Outro ponto destacado pela defesa de Lula no recurso é a alegação de cerceamento de defesa, explica Valeska Martins. “São inúmeros os exemplos de pedidos não atendidos, acesso a provas que nos foi negado. Até os telefones de nosso escritório de advocacia foram grampeados. Casos que nos levou, até a denunciar à ONU. Se o Tribunal entender que algum destes casos de cerceamento de defesa prejudicou o processo, ele é anulado a partir daquele ponto”, citou.

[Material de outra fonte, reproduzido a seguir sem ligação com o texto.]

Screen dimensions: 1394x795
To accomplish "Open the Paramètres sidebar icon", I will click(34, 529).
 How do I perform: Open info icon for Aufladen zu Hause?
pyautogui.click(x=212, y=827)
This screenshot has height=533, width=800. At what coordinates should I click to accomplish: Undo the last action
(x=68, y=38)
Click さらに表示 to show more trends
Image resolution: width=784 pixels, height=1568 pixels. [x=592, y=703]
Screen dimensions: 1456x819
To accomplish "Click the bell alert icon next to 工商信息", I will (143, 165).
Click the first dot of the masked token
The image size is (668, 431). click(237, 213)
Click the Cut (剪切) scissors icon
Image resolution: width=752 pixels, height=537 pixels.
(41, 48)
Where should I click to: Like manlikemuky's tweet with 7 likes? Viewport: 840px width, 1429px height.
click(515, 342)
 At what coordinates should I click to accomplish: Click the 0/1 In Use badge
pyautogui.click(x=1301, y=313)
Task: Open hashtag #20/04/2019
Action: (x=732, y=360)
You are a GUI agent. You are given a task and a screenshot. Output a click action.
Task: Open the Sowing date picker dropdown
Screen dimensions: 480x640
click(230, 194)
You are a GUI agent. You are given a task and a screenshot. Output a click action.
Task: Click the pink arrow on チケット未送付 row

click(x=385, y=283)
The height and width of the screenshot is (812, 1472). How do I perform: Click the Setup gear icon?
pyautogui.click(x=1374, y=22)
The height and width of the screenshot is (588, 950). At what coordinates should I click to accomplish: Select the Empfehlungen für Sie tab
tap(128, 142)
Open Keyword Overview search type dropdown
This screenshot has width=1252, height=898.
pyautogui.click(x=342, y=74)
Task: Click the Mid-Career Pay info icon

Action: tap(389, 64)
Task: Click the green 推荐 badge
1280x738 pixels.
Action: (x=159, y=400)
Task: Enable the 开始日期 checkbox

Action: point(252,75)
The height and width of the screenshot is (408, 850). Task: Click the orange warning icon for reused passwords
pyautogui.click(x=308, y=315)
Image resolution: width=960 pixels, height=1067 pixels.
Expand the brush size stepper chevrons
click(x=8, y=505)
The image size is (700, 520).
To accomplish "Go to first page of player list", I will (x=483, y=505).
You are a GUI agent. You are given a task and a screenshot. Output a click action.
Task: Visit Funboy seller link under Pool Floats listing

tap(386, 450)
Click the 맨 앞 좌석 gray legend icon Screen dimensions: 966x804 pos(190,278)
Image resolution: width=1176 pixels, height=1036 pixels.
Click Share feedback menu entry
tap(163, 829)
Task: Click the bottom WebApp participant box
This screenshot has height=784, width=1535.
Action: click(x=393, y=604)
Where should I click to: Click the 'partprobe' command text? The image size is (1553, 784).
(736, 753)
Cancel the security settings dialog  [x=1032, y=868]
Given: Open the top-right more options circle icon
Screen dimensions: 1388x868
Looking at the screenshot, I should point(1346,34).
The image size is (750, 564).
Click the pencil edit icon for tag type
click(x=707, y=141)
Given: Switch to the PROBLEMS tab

Por último, os advogados recorrem contra o mérito da decisão de Moro, que condenou Lula a nove anos e meio de prisão. “Lula foi condenado por corrupção sentença não identificou nenhum ato de ofício do então presidente da República em troca de uma suposta vantagem em favor da OAS, no caso o tríplex. Provamos que nem o triplex é do Lula, mas, mesmo que fosse, isso não seria suficiente, porque não tem um ato de governo específico, em favor da OAS que resultaria no recebimento tríplex como contrapartida”, sustenta Zanin.

Apesar de garantirem a confiança na absolvição, os advogados de Lula afirmaram estar atentos ao que chamaram de “celeridade seletiva” do processo. “O princípio da isonomia proíbe a celeridade seletiva para o cumprimento de calendário político”, disse Valeska. “São indícios que não estão passando desapercebidos e merecerão atenção no momento adequado, mas, agora, o foco é em provar a inocência (de Lula)”, disse, encerrando com um comentário. “Combater a corrupção fazendo o outro mal, não leva nações a atingir níveis sustentáveis de estado de direito. A ideia de que se pode cometer ilegalidades para combater um ‘mal maior’ é contrária a todos os avanços jurídicos mundiais. Se Lula tiver um julgamento direito e imparcial, será absolvido”.